Bisnis.com, JAKARTA — Harga sawit tahun depan diproyeksi menyentuh level US$700 per barel atau naik sekitar 7 persen—10 persen dari harga saat ini. Gap yang timbul antara pasokan dan permintaan menjadi indikator dari harga komoditas tersebut.
Juru Bicara Kementerian Perdagangan Fithra Faisal menilai bahwa permintaan pasar yang diperkirakan membaik tahun depan akan diiringi dengan penurunan produksi karena terdampak fenomena La Nina.
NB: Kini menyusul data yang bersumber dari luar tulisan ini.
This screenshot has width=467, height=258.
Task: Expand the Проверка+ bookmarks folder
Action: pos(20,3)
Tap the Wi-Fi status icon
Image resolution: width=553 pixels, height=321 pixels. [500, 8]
"Ini akan memicu gap antara pasokan dan permintaan. Sementara permintaan naik, suplai turun sehingga sudah pasti harga naik," ujar Fithra kepada Bisnis, Jumat (20/11/2020).
Baca Juga
Bahkan, dalam kondisi yang lebih ekstrim kenaikan bisa mencapai US$750 per barel, sangat bergantung pada kondisi cuaca dan permintaan.
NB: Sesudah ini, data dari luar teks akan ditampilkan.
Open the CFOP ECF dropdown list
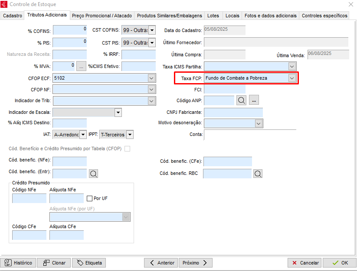The width and height of the screenshot is (357, 271). pyautogui.click(x=151, y=78)
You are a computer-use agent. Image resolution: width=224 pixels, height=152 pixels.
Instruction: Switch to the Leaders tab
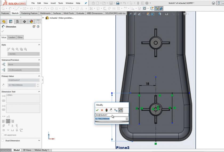pos(12,37)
Permintaan yang terjadi di pasar global diperkirakan naik karena didorong oleh faktor yang bersifat teknis. Kontraksi ekonomi yang terjadi karena pandemi disebut mendorong kemungkinan bouncing yang sangat tinggi.
Sementara itu, pasar dalam negeri diperkirakan turut mengalami pemulihan. Namun, progres pemulihan akan berjalan dengan lambat karena minat belanja domestik yang masih rendah, padahal tidak hanya CPO, tetapi harga produk-produk turunan lain dari kelapa sawit akan mengalami kenaikan seiring dengan meningkatnya permintaan.